Throughout the band’s catalog, that search for connection has given a backbone to what has at times being flighty melodic choices. This is a band that created an entire song out of a thumping heartbeat of a drum and the lyrics “I can’t stop it” (“Lammicken”), so it should not surprise that there are similar moments of minimalism on In Kind // Amends. “Near Enough” has more lyrical meat than that on its bone, but the music itself lives in a state of dreaming that could serve as the definition for the ‘dream pop’ genre that BRAIDS is often paired with. A drone lasts for the entirety of the song, while a piano-esque riff floats in the background, fighting with a drum beat perfect for a rainy afternoon nap. It works because it embraces something that is often lost upon this genre: you can create ambience, but you need to populate it with flourishes that work both as self-expression and as relatability.

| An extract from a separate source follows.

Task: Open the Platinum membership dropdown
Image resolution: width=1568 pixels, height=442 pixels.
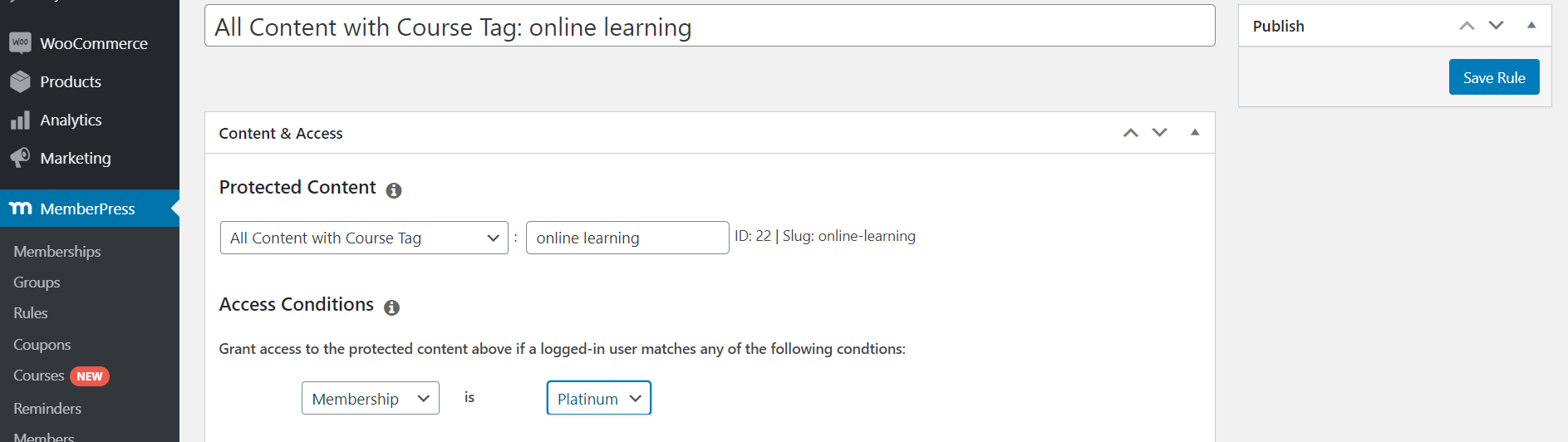Action: 599,398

That’s a long way of saying that the next track, “Amends”, is among the best things BRAIDS has ever done. By taking the lessons that Standell-Preston’s Blue Hawaii side project learned from this year’s wonderful LP Untogether into account, the band has created a piece of electronic pop that both pays homage to their sincerity while also working new grounds that frankly seemed unattainable for a guitar-based outfit even just 2 years ago. From the first thump of the drum machine, it’s clear that this is not your traditional BRAIDS song; there’s a slower build as instruments are piled on top of each other, with Standell-Preston weaving it all together with what has become one of my favorite of her vocal lines: “It is the heart that surely shows it/ shows the softness the man knows/ while the body tries to hold it/ hold the softness the heart shows.” As a lyricist, she is best when she is describing the physical reactions to emotional stimuli (see the glorious “Peach Wedding” for another example), and when backed by a silence that slowly builds up to a celestial breakdown here…it is stunning.

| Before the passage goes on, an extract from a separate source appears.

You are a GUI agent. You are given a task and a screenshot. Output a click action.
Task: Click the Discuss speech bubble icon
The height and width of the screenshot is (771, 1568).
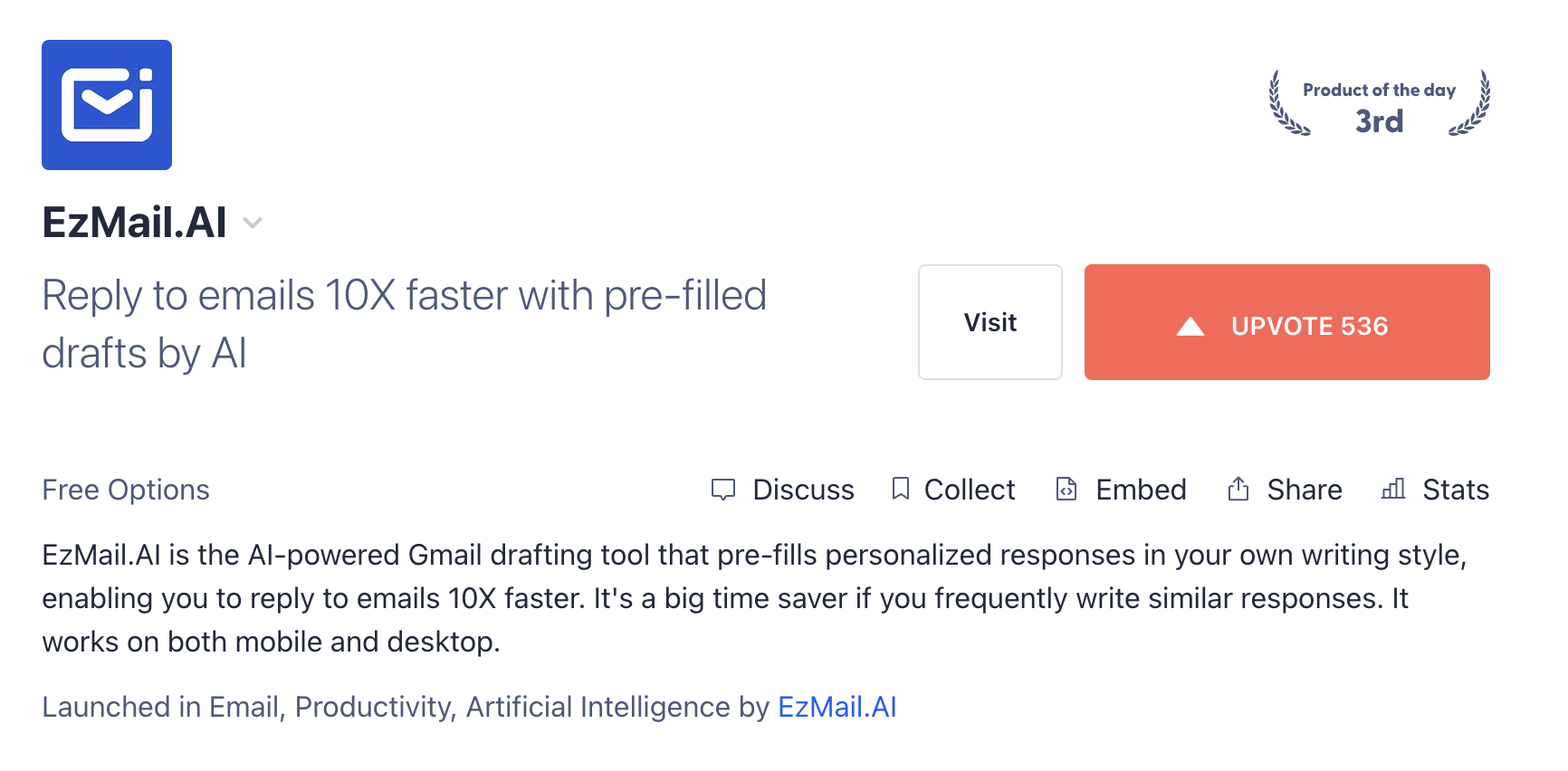pyautogui.click(x=723, y=490)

The 12” ends with the more ambient and lengthy “A Dawn In Me”, which is about half a lazy build-up of synths and piano, and half a vocal master class of simplicity, with Standell-Preston building on top of the fog with a simple “A dawn in me / a dawn in you”. The energy from “Amends” is channeled into a linear path here, yet you feel as disoriented as you might have when Standell-Preston was singing about fucking either dragons or stray kids on Native Speaker’s “Lemonade”. The more things change, the more a powerful direction stays the same. So while BRAIDS may be 25% smaller now and newly electronic in process, it is still the same band that put out a modern classic of youth and mystifying pop music. As the appetizer to this year’s upcoming LP, Flourish // Perish, the In Kind // Amends 12” does more than just provide an excellent listen; it assures fans of the band that the Montreal trio has not lost its ability to portray the quiet little things that connect us all.